THE Procurator Fiscal for the Lower Ward of Lanarkshire was born in Glasgow
in the forties, and was educated at the Southern Collegiate and High Schools and
at Glasgow University, attending the arts and Law Classes in the old college in
High Street. He learned the commercial law and court practice part of his
profession in the office of Messrs. Smith & Wright, now Wright, Johnston &
Mackenzie, and the conveyancing part in the office of Messrs. Mitchell,
Allardyce & Mitchell, now Mitchells, Johnston & Co. In 1868 he became a member
of the Faculty of Procurators, and entered the office of his father, Mr. William
Hart, and Mr. John Gemmel, then Procurators Fiscal for the Lower Ward, as an
assistant. Two years later he received from the late Sheriff Glassford Bell a
commission as Assistant Procurator Fiscal, which was renewed by Sheriff Dickson.
In 1877 he was appointed a Depute Procurator Fiscal by Procurator Fiscal Brown,
the appointment being approved by the Lord Advocate, and in 1883, on the
resignation of Mr.

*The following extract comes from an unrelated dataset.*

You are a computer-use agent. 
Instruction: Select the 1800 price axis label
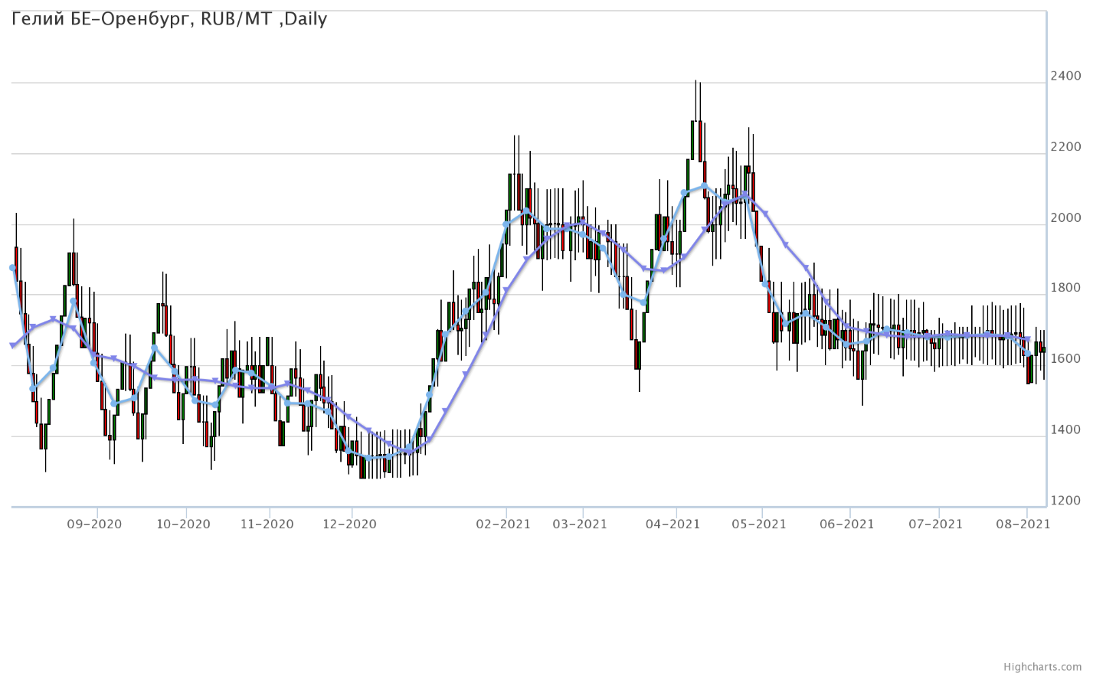click(1066, 289)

Brown, he was appointed Procurator Fiscal by the late Sheriff
Clark, and confirmed in the office by the Home Secretary, Sir W. Vernon
Harcourt.
The duties of the Procurator Fiscal are many and varied. Besides investigating
and prosecuting in all criminal cases in the Sheriff Court, and preparing cases
for the High Court of Justiciary, he is Coroner of his district, and
investigates all sudden and suspicious deaths, serious accidents, and fires
where valuable property is destroyed, and many other matters.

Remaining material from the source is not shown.